For the material below, reproduce exactly each line from the one that has "The image size" through the one that has "The width and", and no others; pictures stay out.

*** Supplied information Section Begins ***

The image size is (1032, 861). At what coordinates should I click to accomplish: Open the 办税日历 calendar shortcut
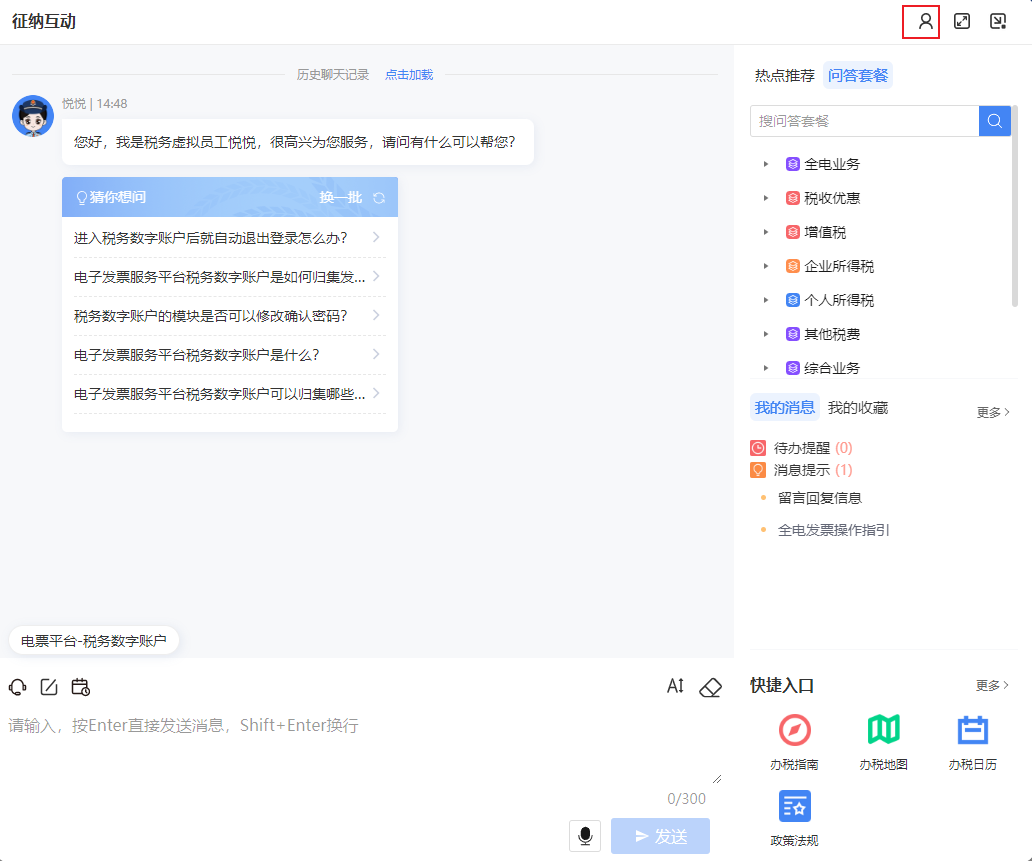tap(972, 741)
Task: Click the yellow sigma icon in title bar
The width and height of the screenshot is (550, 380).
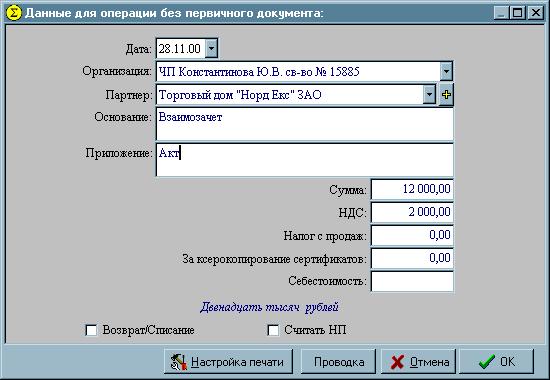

*** Supplied information Section Ends ***
*** Supplied information Section Begins ***

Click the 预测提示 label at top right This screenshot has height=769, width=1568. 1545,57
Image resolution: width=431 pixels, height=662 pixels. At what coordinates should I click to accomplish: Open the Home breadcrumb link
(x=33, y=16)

*** Supplied information Section Ends ***
*** Supplied information Section Begins ***

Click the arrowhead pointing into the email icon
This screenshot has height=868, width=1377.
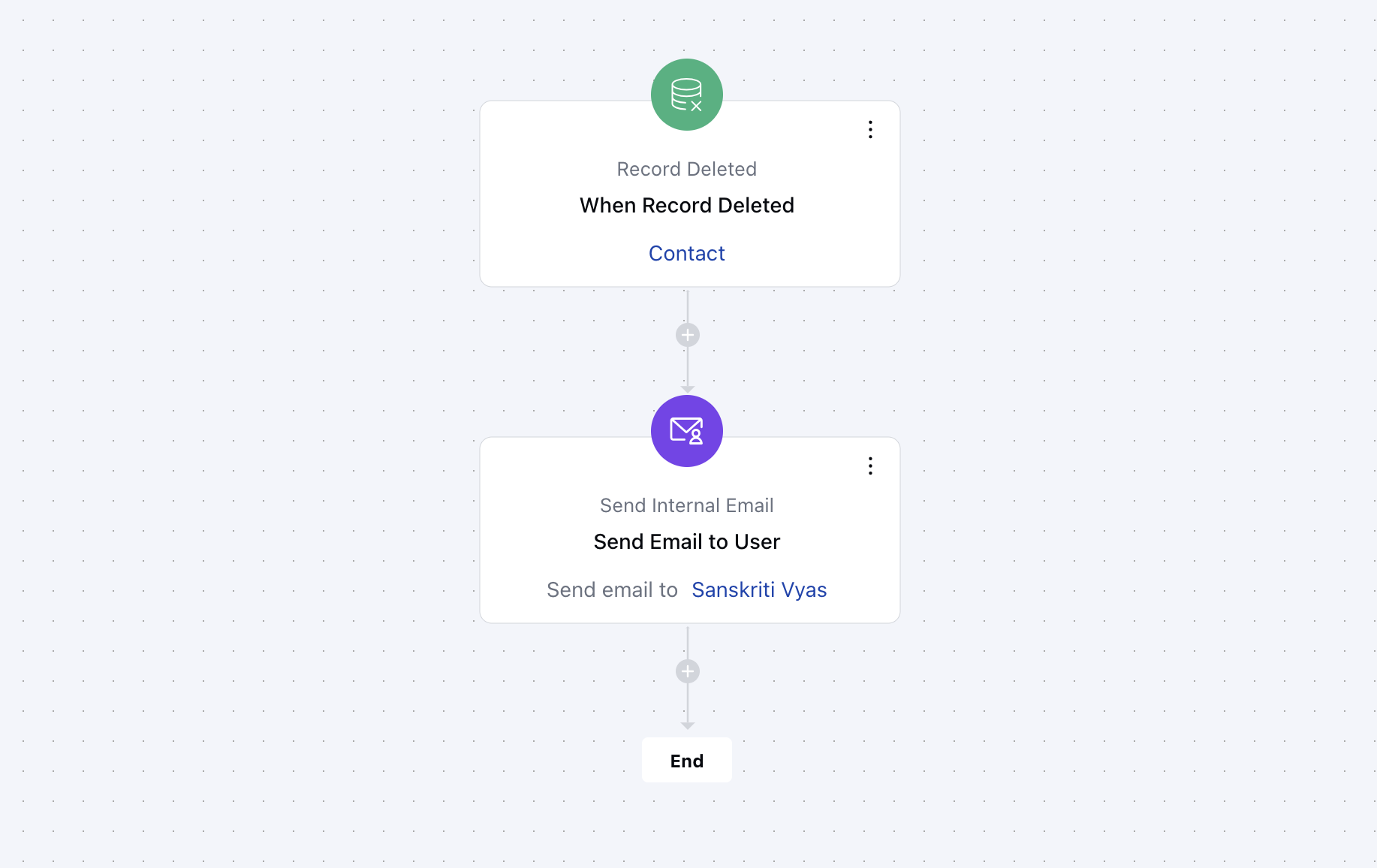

*** Supplied information Section Ends ***

→ Output for this exercise
The image size is (1032, 861). At what coordinates should I click to accomplish: Open the 办税日历 calendar shortcut
tap(972, 741)
Task: Click the yellow sigma icon in title bar
The width and height of the screenshot is (550, 380).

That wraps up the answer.